Toutefois, de tous les prétextes les plus sidérants pour la justification des guerres ou des interventions militaires ciblées, il y a celui qui avance le souci d'introduire la démocratie. La belle affaire comme l'aurait chanté Jacques Brel !
Le processus de démocratisation est porté par des campagnes de sensibilisation, d'intimidation et de dénigrement. La démocratisation imposée est le plus beau des mensonges. Parce que l'astuce repose sur l'exploitation des soubresauts des groupes ou des individus contestataires des conditions sociales et politiques pour exercer respectivement du chantage à l'égard des pouvoirs en place et de la séduction à l'égard de l'opposition.
La saga de Bernard Kouchner à travers la sacralisation du droit humanitaire d’ingérence vers la fin des années 1970, un concept né à l’occasion de la dissidence biafraise au Nigéria (1966-1970), et les pérégrinations de Bernard-Henri Lévy en Afghanistan pour soutenir les moudjahidines afghans conduits par Ahmed Shah Massoud (1981) et s’enquérir de la situation à Kaboul, au lendemain de la chute des talibans (2002), sont une forme d’intimidation voire de chantage politique sous un visage humanitaire, moralisateur et altruiste trompeur.
Bernard-Henri Lévy récidive en Libye (2011 et 2020). En 2011, il apporte son soutien aux insurgés contre Mouammar Kadhafi et au Conseil national de transition. En 2020, sa visite soulève un tollé au sein de certaines factions libyennes qui luttent pour le pouvoir à Tripoli et à Benghazi. Elles montent au créneau pour nier toute coordination dans l’organisation de cette visite.
Pour leur part, les néoconservateurs américains défendent depuis les années 1970 l’idée que les valeurs libérales doivent prévaloir partout dans le monde et même être imposées par la force. La démocratie occidentale serait, à leurs yeux, le régime idéal pour gouverner les hommes, car il est moralement supérieur à toutes les autres formes de justice sociale, politique et économique.
C’est sur la base de cette conviction que Richard Perle, Charles Krauthammer, Robert Kagan et Paul Wolfowitz, figures de proue des néoconservateurs américains, encouragent et facilitent l’intervention américaine en Irak en 2003 pour renverser Saddam Hussein.
Les histoires passées en revue sont répliquées de nos jours. On y trouve les mêmes prétextes et les mêmes raisons objectives et fantaisistes. La guerre tripartite entre les Etats-Unis, Israël et l’Iran en est l’illustration parfaite. D’autres guerres se préparent dans les coulisses et figurent dans un ordre de préférences sur la liste des planificateurs et stratèges politiques.
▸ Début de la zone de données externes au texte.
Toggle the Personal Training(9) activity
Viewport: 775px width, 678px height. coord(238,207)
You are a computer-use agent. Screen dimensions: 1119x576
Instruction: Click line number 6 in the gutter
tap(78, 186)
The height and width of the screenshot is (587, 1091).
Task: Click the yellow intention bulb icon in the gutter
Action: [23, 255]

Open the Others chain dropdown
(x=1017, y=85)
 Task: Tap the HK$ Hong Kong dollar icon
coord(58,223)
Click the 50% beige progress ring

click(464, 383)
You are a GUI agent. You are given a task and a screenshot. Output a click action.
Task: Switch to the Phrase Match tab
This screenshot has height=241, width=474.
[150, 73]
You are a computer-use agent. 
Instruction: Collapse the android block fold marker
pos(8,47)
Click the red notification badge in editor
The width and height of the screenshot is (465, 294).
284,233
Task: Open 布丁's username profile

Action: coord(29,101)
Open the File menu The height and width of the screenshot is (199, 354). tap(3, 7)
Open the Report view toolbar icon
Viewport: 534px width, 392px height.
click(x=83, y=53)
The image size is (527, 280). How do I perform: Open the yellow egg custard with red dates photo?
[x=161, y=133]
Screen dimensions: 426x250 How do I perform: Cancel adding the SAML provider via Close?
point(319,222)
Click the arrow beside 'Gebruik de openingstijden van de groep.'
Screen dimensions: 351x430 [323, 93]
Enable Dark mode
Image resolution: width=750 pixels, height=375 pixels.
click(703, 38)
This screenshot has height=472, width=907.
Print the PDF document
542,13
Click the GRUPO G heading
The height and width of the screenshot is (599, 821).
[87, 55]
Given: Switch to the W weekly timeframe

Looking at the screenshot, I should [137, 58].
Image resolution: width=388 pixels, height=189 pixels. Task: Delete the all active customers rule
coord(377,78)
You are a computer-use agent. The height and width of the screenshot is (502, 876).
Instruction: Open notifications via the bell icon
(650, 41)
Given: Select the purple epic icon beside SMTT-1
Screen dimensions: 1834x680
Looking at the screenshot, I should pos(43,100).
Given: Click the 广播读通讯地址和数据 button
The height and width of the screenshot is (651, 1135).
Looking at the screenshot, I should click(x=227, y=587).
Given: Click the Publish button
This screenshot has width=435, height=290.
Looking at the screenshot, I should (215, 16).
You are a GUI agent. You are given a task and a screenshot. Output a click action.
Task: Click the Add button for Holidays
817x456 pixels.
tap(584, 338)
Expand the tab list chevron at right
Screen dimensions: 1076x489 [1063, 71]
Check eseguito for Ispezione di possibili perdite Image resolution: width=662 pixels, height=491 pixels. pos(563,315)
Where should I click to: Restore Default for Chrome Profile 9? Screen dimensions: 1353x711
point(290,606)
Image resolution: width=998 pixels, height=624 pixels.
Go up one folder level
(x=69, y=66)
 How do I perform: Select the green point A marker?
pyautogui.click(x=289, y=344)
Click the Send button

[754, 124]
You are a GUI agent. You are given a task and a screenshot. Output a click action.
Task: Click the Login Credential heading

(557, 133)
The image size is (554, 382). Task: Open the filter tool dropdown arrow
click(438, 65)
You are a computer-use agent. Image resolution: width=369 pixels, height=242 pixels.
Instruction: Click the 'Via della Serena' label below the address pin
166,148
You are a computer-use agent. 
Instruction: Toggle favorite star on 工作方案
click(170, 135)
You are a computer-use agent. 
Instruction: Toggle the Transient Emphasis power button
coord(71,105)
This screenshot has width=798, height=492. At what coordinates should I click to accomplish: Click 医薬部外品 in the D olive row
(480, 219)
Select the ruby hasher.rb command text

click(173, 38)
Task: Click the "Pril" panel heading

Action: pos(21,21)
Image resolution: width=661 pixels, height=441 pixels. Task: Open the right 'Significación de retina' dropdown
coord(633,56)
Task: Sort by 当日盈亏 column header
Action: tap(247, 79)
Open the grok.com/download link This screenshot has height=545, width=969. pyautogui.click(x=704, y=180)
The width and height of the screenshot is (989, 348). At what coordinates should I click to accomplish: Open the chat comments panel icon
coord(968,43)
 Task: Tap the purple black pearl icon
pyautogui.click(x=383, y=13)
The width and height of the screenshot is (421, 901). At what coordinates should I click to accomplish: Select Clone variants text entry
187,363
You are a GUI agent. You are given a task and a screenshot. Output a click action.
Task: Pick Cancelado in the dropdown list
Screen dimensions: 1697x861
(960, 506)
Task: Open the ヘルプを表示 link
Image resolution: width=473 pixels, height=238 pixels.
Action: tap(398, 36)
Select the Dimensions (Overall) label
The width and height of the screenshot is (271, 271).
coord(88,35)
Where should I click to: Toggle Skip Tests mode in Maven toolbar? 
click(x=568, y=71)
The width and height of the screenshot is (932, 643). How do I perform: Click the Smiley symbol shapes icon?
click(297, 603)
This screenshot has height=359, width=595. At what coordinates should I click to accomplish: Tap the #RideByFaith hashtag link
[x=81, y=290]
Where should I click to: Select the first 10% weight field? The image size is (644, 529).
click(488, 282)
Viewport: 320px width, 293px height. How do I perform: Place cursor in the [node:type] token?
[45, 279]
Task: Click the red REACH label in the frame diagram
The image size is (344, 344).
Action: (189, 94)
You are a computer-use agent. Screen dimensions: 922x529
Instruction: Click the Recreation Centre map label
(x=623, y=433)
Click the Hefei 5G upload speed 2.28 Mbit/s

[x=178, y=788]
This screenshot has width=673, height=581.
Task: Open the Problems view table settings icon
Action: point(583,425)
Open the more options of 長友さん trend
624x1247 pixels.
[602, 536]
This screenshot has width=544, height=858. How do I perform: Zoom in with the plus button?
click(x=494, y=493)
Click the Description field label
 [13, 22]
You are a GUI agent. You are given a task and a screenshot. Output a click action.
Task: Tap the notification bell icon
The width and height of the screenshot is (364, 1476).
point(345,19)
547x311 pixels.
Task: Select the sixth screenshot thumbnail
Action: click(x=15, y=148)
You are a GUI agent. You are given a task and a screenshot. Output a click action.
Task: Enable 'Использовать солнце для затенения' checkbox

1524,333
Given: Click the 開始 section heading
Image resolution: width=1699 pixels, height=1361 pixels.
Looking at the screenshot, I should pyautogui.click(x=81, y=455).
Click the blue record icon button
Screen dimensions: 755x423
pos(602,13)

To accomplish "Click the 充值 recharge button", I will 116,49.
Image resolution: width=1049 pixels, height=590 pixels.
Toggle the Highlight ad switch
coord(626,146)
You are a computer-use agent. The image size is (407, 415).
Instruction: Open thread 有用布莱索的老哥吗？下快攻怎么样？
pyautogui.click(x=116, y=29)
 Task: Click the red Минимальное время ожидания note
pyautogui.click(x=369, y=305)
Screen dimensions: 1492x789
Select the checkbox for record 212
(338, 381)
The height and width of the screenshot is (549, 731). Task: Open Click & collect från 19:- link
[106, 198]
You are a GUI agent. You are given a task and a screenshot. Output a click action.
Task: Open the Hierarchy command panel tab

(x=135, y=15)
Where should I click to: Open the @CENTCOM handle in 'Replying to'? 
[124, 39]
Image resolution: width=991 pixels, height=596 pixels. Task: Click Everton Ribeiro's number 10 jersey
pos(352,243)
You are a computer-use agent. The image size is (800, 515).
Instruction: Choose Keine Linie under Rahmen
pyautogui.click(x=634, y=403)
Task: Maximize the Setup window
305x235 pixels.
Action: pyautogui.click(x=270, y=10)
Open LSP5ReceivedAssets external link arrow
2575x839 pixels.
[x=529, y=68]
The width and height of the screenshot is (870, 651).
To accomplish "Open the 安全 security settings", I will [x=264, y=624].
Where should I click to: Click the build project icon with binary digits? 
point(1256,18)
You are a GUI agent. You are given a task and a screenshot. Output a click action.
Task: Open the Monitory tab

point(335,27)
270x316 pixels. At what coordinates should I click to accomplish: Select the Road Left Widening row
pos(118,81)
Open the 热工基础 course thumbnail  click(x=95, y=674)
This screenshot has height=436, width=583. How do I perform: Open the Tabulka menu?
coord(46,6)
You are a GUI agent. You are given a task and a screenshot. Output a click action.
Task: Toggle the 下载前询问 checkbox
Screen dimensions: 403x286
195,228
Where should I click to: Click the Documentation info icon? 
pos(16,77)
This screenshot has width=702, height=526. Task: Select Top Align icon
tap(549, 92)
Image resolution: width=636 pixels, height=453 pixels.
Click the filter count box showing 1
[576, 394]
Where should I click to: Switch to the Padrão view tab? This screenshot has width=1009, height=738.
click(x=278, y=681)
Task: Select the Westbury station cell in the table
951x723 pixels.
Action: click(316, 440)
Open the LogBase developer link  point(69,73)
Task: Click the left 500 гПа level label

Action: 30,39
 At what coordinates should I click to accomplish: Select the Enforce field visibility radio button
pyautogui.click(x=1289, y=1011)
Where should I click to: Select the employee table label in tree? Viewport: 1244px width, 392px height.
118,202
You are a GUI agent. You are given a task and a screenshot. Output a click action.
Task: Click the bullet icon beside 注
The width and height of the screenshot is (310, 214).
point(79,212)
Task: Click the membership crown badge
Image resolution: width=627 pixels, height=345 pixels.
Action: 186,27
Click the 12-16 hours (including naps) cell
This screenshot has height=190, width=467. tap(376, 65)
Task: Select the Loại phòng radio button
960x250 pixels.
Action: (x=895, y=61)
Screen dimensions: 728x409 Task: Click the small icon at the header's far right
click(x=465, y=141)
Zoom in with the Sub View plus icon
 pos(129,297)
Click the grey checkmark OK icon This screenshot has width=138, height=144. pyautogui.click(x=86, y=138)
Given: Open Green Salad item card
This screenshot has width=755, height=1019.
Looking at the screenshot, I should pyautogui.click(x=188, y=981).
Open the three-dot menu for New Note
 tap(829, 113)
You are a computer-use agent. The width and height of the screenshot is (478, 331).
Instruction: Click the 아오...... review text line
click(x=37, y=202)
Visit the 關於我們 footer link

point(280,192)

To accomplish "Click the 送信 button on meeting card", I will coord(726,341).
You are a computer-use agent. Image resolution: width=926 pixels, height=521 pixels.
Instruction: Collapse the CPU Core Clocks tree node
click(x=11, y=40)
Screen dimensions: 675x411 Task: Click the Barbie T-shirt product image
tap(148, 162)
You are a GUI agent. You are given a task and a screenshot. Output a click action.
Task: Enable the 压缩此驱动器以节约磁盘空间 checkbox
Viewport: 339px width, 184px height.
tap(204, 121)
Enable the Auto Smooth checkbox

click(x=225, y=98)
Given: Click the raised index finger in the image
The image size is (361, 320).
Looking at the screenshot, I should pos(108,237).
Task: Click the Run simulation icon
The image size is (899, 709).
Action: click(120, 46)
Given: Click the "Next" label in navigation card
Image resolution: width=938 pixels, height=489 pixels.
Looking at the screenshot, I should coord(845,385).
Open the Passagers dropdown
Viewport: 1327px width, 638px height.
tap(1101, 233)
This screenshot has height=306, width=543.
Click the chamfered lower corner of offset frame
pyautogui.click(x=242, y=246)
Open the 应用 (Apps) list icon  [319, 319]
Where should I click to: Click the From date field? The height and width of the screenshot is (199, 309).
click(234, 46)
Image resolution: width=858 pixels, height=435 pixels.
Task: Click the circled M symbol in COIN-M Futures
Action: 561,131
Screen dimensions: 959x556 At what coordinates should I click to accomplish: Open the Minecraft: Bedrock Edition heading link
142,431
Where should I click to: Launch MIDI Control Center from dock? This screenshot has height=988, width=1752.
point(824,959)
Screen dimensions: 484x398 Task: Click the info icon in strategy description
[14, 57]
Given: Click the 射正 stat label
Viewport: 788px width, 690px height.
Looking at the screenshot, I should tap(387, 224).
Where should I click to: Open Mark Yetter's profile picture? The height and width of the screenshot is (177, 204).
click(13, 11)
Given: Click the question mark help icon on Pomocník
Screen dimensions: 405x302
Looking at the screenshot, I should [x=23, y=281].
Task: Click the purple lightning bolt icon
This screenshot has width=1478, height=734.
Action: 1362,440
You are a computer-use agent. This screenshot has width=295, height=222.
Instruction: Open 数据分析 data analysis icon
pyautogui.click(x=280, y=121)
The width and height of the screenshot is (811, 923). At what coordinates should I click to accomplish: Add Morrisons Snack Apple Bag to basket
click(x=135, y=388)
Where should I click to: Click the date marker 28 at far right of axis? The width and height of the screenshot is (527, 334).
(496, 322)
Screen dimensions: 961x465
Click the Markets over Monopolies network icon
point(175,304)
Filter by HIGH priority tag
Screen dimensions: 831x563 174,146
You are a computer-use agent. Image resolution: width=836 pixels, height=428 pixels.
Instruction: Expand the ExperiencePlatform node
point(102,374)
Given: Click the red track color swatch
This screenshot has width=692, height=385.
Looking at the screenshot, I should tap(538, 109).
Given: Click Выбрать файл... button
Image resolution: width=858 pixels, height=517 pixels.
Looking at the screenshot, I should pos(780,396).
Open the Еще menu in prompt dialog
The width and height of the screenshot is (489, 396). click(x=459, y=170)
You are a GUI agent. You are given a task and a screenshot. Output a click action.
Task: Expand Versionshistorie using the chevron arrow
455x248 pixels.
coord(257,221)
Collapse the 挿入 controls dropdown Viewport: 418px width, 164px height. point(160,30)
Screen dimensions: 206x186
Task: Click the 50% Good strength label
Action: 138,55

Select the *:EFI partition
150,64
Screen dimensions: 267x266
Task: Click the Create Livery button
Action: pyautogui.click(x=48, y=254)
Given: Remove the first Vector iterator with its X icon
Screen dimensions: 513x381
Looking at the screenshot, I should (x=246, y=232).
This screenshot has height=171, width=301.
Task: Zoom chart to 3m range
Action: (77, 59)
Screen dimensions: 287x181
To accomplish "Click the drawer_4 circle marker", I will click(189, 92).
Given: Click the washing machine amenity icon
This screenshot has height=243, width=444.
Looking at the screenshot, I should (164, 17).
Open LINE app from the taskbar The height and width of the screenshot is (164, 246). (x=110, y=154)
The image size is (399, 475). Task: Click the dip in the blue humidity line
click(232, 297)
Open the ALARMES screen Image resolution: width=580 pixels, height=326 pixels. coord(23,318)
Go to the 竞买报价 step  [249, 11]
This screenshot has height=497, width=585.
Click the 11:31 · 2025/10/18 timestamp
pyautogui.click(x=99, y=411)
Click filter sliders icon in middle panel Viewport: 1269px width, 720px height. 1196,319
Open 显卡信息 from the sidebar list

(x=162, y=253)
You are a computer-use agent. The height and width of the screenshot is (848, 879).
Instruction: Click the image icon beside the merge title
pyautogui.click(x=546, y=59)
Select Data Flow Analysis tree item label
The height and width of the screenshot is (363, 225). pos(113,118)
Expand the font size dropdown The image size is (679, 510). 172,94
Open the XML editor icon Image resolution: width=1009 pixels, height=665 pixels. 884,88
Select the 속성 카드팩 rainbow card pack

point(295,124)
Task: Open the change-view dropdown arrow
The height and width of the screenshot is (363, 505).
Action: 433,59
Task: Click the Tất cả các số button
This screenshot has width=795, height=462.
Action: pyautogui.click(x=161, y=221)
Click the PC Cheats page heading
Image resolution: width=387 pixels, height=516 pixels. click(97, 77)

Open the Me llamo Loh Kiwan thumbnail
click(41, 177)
Il est toujours facile d’établir des liens de cause à effet après-coup. Oui, comme cela est décrit au début de cette rubrique : "Le bon sens n'est pas la science", "La science sans l'intuition n'est pas une science" et "S'il n'y a de vérités premières, cela veut dire que toutes les vérités se valent". Tout est une histoire de prétextes, de stratagèmes et de dessous des cartes.